Мои ноздри втягивают воздух, густо приправленных запахом страха. Бояться здесь все, но громче всех, конечно, герцогиня. Это не может не радовать. Каждый нерв в моем теле замер в ожидании долгожданной мести. Тьма нашептывает тысячи способов, которыми я могу последние дни поганой твари очень долгими и мучительными. А другая моя часть толкает в спину, призывая поскорее раздавить гадину, потому что она уже почти бесполезна.
Нет. Успокойся, Нокс.
Прежде чем оторвать мухе крылья, нужно заставить ее пожужжать.
В кабаке уже на удивление пусто. Только из-за стойки выглядывает седая макушка кабатчика. Мой короткий рык с призывом убираться подальше, он понимает сразу, ползет и проваливается в подпол.
— Куда-то собралась, герцогиня? — говорю елейным голосом, вкрадчиво шагая по следу ее крови на грязном дощатом полу. Она почти доползла до двери, но я успеваю схватить ее за лодыжку и втаскиваю обратно, как тушу рыбы, которой не удалось сорваться с крючка. — Но-но, моя хорошая, разве прилично сбегать от расправы? Разве призрак твоего гниющего папаши не рассказывал тебе, как это бывает, а? Чем дальше ты пытается сбежать — тем приятнее палачу поджигать твои быстрые пятки.
— Нет! — в три глотки орет она, нелепо пытаясь сбить мою руку пяткой здоровой ноги. — Тебя не должно здесь быть!
— Сюрприз, моя хорошая! Все для тебя, как видишь!
Хохочу, потому что она, сама того не зная, только что сделала мое удовольствие от предстоящей пытки еще слаще. Теперь я точно знаю, что и великую интриганку обвели вокруг пальца. И кто, Хаос всемогущий! Моя бестолковая невеста!
Хотя, вынужден признать — не такая уж и бестолковая.
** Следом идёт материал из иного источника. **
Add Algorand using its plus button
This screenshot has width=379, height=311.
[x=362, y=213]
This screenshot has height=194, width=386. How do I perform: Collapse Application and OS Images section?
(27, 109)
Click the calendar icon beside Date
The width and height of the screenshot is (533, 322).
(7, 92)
Глава шестьдесят вторая: Герцог
Я, как опытный паук, оттаскиваю свою жертву в дальний конец зала, к деревянному столбу, который подпирает покосившуюся крышу. Герцогиня истекает кровью и это хорошо видно по ее лицу — оно стремительно бледнеет, а с посиневших губ срывается все меньше громких стонов. Нет, она проживет еще достаточно, чтобы рассказать все, что я захочу знать, но живой она будет более полезна. Так что, подавляя отвращение и скрепя сердце, обрываю рукав своей сорочки и перевязываю ее продырявленную в нескольких местах ногу. Мерзавка пару раз пытается лягнуть меня пяткой, но в ответ я без сожаления пинаю ее носком сапога прямо в только что перевязанные раны. Она орет такой отборной руганью, что даже я чувствую себя удивленным.
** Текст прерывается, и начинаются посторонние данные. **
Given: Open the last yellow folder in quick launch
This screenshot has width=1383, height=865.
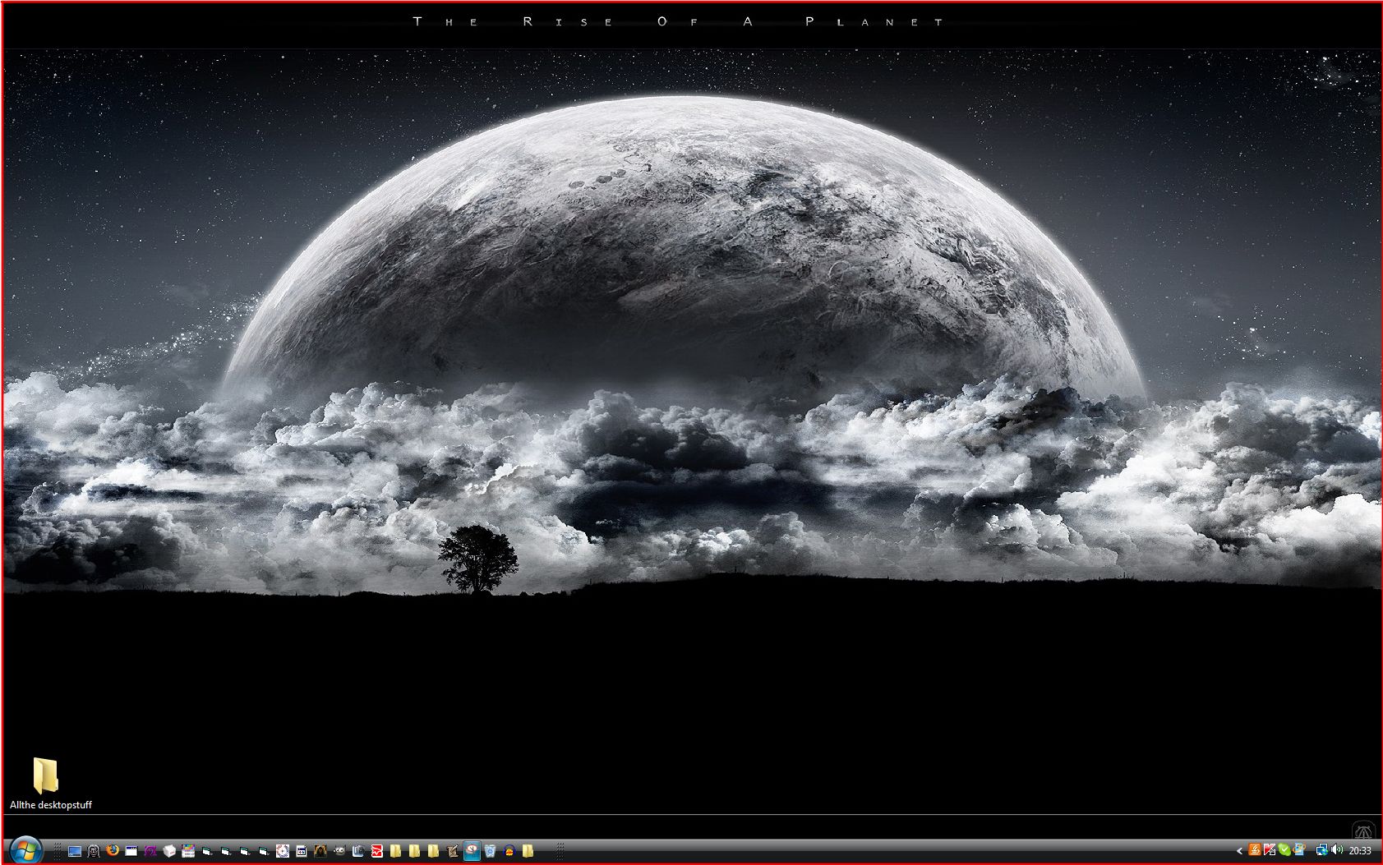Looking at the screenshot, I should 528,851.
Хотя, стоит ли? Дрянь водится с отбросами и людьми без чести. А у таких, как правило, грязны не только помыслы, но и речь. Тяжело говорить о гнусностях красивыми витиеватыми словами.
Осматриваюсь в поисках какой-то веревки, и задерживаю взгляд на тяжелой цепи, на которой болтается подвешенная под потолком «люстра» — старая закопченная и залитая свечным жиром доска с огарками.
Обрываю ее и когда свечи падают на одежду, стряхиваю их как старый пес.
Это уже не больно.
Ничего в этом мире уже не будет больнее чем мысль о том, что я все потерял. И что Тиль…
Я поглядываю в сторону герцогини. Сейчас она уже не кажется так уж похожей на мою маленькую монашенку. В первую очередь змеиным взглядом и презрительно сжавшимися губами. Тиль никогда не смотрела на меня так, словно я противнее трупных червей.
— Ты не имеешь права! — орет герцогиня, когда я рывком, как тряпичную куклу, придавливаю ее к столбу, и дважды перехватываю тяжелой цепью. — Ты мерзкий, противный…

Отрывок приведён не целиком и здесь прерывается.